E que não se venha tentar justificar o equivoco da banca com o artigo 42, inciso V do Código de Ética e Disciplina que veda ao advogado “V-insinuar-se para reportagens e declarações públicas”, que não se aplica ao caso. Referido inciso deve ser lido em conjunto com o artigo 43 que norteia sobre a participação do advogado na mídia “Art. 43 – O advogado que eventualmente participar de programa de televisão ou rádio, de entrevista na imprensa, de reportagem televisionada ou veiculada por qualquer outro meio, para manifestação profissional, deve visar a objetivos exclusivamente ilustrativos, educacionais e instrutivos, sem propósito de promoção pessoal ou profissional, vedados pronunciamentos sobre métodos de trabalho usados por seus colegas de profissão.
Parágrafo único.
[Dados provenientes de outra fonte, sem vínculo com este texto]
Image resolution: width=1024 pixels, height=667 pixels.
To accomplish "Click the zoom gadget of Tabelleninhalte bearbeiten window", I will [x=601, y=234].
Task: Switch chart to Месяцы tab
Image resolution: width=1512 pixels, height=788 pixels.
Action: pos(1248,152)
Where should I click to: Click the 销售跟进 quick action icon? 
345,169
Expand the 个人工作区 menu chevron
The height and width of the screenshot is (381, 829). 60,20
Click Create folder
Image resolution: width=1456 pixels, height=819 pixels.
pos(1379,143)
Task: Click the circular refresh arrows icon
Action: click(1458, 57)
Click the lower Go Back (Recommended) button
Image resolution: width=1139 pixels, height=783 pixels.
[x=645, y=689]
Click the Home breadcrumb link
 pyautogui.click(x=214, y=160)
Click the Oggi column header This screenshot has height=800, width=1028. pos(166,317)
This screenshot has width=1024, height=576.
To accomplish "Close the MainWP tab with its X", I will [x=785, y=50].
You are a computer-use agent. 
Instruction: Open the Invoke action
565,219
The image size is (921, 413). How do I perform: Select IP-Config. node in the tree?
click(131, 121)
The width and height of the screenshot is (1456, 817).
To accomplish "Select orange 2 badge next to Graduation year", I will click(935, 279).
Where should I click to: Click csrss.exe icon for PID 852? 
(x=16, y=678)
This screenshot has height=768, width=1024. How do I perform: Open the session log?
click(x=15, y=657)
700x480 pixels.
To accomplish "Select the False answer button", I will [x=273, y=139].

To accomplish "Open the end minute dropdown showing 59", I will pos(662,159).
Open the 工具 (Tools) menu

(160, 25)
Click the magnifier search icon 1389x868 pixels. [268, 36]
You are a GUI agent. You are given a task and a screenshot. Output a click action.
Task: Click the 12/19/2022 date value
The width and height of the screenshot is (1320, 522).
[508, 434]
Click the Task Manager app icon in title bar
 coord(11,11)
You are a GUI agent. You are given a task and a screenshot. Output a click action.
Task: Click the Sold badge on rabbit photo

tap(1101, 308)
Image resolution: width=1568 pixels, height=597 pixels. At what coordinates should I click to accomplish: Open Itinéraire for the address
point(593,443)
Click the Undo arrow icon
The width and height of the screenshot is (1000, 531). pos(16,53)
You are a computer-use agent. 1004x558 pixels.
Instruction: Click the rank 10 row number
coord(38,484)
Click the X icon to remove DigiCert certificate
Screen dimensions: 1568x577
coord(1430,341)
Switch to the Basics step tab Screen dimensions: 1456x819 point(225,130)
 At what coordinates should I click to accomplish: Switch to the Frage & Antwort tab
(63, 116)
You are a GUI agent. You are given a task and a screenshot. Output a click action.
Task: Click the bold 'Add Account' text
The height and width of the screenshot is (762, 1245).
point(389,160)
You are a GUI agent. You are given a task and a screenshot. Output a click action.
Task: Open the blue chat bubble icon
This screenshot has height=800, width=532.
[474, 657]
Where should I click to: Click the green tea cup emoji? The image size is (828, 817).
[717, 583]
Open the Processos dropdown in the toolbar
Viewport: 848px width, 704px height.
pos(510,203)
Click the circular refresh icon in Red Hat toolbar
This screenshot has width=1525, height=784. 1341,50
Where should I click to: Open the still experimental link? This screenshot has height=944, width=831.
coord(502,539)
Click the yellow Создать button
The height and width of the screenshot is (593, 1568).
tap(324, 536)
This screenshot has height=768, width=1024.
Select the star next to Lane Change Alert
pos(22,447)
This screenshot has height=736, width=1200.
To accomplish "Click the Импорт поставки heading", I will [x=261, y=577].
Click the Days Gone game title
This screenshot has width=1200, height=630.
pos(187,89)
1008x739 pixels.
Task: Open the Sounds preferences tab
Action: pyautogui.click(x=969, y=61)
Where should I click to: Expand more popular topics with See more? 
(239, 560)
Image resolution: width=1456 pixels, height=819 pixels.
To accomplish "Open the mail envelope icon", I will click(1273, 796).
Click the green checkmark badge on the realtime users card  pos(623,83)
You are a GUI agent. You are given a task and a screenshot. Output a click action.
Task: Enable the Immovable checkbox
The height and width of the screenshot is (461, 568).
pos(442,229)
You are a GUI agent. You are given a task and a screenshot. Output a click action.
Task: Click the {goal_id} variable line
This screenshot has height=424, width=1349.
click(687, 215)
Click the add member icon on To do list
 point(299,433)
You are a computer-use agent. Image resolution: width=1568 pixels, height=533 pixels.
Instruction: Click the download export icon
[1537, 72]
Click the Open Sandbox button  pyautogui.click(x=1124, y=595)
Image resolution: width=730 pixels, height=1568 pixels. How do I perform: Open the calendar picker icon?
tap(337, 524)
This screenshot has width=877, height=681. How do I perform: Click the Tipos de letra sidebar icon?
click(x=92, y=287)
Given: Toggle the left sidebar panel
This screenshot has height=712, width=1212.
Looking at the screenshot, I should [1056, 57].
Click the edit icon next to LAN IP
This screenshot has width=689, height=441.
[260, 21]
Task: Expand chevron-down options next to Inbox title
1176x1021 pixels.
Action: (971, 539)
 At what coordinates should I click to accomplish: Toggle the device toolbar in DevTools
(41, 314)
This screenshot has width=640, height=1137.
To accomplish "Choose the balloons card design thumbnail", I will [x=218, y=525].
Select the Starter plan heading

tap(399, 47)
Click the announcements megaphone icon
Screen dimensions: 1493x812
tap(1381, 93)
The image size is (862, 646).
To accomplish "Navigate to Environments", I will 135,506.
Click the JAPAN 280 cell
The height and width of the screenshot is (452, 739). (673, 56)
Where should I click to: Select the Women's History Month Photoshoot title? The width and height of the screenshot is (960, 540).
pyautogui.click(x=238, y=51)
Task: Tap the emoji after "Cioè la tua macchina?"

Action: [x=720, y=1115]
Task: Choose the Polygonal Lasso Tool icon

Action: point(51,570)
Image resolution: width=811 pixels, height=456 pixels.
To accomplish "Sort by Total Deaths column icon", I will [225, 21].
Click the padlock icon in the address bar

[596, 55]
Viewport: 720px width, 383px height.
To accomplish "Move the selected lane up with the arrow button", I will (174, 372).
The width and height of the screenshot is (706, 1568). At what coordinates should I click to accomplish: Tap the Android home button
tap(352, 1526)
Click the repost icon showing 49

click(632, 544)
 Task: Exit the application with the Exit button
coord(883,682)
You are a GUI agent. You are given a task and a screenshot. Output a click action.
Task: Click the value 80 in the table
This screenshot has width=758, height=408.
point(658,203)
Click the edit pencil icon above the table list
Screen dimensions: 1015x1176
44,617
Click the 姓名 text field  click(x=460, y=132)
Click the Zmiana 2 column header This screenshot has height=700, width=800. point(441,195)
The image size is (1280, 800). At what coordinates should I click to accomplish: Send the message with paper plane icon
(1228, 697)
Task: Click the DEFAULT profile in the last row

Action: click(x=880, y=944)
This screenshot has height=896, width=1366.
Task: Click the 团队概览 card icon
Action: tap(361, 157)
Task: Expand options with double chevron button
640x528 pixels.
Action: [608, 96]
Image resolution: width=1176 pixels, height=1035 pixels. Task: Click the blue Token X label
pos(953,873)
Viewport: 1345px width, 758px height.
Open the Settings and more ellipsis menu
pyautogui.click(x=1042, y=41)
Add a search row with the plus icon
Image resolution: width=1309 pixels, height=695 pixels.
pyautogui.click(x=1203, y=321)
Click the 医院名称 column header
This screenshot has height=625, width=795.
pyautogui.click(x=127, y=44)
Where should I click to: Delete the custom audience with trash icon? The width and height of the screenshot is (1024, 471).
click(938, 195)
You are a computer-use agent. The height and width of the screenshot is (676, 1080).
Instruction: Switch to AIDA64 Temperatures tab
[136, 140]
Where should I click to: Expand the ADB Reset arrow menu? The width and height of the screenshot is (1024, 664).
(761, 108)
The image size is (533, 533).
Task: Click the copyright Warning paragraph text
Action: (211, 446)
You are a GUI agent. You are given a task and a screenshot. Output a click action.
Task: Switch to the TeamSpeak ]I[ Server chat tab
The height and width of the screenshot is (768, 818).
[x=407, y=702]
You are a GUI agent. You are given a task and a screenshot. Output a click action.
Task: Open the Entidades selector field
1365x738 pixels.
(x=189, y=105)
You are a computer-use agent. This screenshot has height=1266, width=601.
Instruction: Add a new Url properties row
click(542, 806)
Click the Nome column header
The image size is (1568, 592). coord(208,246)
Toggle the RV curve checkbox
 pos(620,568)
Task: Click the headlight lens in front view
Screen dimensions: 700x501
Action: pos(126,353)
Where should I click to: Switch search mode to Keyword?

Quando convidado para manifestação publica,por qualquer modo e forma, visando ao esclarecimento de tema jurídico de interesse geral, deve o advogado evitar insinuações com o sentido de promoção pessoal ou profissional bem como o debate de caráter sensacionalista”.
Significa dizer que a advogada Helena participou do programa em ato isolado, eventual, manifestou-se de forma técnica educativa e geral e visou objetivos informativos SEM PROPOSITO DE PROMOÇÃO PESSOAL OU PROFISSIONAL eis que o motivo da entrevista foi a MEDIDA DO PODER EXECUTIVO. Existiu demanda técnica para a advogada procurar o programa de rádio visando esclarecer o fato à população.
O “insinuar-se” do inciso V nem de longe se subsume na conduta da advogada Helena na questão. O que se veda com esse inciso são as matérias encomendadas, aquele advogado que se insinua no sentido de criar factoide para aparecer na mídia. A insinuação que é objeto da vedação é ao engrandecimento, captação de clientela, sensacionalismo,às matérias encomendadas, à tentativa de notoriedade insinuada, que não é o caso trazido na questão, onde a advogada o fez por questões técnicas, o que é moral, ético e até, como dito, dever do advogado, como elemento essencial à administração da justiça e diante de seu compromisso com a cidadania e o ordenamento jurídico, orientou, esclareceu, informou a população de forma técnica, sobre a medida tomada pelo poder executivo.
De mais a mais, a radio não se pode olvidar que Helena só foi à radio porque, diante da repercussão do assunto, a radio entendeu por chamá-la diante do fato de que a questão afirma ser ela especialista no tema.
Concluindo, pode-se com segurança afirmar que nunca um advogado brasileiro foi condenado por Tribunal de Ética ou Conselho Seccional por ter participado de forma técnica, educativa e geral em programa de radio, que tenha procurado em razão do justo motivo de existir repercussão sobre uma medida do Poder Executivo que é especialista, visando o nobre objetivo de informar a população local, NUNCA, apenas na questão da banca se considera assim.
Das razões aqui trazidas, se requer seja anulada a questão, eis que, independente do viés que se queira dar, do enfoque que se pretenda, não há como subsistir o entendimento esposado na questão que a advogada Helena agiu de forma antiética.